Every director for the second season of Netflix’s superhero jawn Jessica Jones will be a woman, reportsVariety. Melissa Rosenberg, the series showrunner, confirmed the hirings at a talk Friday at UC-Annenberg, but didn’t say any of the directors by name.
Seems like the series took a page from Oprah Winfrey and Ava DuVernay’s Queen Sugar, which debuted in September and also announced that its first season would be directed by women exclusively. An apparently increasing trend in television to right the gross imbalance of male-to-female directors given opportunities in all aspects of Hollywood, a number of newer women-centric or woman-developed shows feature majority-women directors, Insecure and the most recent season of Transparent among them.
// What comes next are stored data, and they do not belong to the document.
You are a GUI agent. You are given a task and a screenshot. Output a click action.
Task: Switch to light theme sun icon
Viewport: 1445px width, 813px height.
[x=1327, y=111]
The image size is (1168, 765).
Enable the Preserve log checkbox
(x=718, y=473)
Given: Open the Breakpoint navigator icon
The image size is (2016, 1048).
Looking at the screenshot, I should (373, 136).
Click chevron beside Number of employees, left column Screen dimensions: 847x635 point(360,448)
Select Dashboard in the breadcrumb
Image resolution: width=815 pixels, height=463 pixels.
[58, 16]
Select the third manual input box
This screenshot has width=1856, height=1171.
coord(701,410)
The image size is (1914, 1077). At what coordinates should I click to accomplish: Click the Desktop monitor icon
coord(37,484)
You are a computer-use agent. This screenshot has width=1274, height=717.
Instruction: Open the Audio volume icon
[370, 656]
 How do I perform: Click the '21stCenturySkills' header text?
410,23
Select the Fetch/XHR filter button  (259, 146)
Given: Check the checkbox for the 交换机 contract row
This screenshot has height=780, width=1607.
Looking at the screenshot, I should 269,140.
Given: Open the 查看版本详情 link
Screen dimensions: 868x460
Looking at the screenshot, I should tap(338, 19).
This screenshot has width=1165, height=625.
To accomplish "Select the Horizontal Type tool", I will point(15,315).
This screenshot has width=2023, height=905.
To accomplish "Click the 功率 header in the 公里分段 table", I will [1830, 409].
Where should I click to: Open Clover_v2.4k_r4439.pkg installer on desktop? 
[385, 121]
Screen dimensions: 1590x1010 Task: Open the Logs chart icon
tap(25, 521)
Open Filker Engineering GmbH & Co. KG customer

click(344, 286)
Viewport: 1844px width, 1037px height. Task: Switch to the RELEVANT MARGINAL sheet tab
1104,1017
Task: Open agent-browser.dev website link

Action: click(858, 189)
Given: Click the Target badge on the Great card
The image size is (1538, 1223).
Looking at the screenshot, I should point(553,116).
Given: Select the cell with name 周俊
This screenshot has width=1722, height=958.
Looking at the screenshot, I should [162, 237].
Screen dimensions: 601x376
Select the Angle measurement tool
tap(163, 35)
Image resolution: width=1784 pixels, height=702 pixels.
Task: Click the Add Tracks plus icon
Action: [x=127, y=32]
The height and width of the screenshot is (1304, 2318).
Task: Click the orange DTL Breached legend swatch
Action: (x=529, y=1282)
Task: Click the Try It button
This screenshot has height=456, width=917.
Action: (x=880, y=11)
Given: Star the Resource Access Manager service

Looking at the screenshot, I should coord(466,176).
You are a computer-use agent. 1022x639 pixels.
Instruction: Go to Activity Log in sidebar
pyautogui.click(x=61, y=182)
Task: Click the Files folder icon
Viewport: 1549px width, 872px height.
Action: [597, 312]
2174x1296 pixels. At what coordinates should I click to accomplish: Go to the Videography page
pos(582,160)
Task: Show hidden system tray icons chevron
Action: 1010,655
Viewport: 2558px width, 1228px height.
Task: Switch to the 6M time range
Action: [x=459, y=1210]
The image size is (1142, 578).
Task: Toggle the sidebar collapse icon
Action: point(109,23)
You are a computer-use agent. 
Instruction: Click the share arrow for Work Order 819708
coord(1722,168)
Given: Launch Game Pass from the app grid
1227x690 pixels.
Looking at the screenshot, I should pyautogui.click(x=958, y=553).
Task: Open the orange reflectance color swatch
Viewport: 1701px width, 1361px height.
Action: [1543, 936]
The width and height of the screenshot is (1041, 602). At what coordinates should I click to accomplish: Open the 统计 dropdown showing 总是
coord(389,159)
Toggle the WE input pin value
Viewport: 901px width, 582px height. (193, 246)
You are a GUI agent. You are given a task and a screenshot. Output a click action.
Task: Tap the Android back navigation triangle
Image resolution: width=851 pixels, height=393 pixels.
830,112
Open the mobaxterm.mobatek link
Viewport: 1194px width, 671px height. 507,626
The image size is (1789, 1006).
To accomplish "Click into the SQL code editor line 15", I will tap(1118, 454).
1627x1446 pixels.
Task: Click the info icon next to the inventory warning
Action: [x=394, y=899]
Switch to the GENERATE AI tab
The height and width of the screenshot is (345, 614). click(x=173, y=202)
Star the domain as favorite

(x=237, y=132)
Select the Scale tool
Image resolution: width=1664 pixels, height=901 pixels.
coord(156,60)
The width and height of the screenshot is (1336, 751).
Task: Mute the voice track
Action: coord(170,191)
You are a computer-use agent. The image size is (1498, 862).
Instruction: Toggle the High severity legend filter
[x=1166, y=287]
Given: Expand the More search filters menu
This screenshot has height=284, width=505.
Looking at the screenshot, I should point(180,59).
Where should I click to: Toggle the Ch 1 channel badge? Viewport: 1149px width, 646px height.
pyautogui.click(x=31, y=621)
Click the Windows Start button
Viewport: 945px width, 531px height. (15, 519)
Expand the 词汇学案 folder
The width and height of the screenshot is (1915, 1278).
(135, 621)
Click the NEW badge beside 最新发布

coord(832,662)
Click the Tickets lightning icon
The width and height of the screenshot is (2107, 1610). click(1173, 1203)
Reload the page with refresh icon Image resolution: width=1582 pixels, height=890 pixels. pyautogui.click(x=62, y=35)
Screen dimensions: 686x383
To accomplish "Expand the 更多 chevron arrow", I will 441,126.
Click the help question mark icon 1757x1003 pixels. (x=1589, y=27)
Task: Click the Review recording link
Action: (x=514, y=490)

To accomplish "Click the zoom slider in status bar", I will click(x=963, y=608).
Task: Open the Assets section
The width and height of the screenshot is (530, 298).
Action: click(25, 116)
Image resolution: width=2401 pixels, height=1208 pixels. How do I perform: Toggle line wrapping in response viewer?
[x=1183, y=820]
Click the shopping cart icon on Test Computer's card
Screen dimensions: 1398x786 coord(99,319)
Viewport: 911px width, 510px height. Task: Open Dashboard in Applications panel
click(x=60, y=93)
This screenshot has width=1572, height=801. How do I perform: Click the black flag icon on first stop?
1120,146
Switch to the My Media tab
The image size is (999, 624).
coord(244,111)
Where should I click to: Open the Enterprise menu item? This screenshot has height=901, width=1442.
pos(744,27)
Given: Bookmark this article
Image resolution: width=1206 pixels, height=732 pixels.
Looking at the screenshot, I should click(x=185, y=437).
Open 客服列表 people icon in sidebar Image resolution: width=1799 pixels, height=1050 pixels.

The next season of Jessica Jones likely won’t air until 2018—which seems absurd, considering how hungry women are for three-dimensional characters like Jones—so it’s probably smart for the show to get ahead of the curve, considering by that time more than incremental shifts in the inclusion of women and/or people of color in Hollywood will have been made. At her Annenberg talk, Rosenberg emphasized the importance of having a wide and diverse range of voices in the creation of a program, according to Variety. “When I interview a writer, I’m less interested in what you’ve been doing professionally than I am in where you’re from, what your parents do, what’s your life experience, what are you bringing to the table personally?” she said. “I don’t want a bunch of people who look and sound [like me] and have the experiences I have.”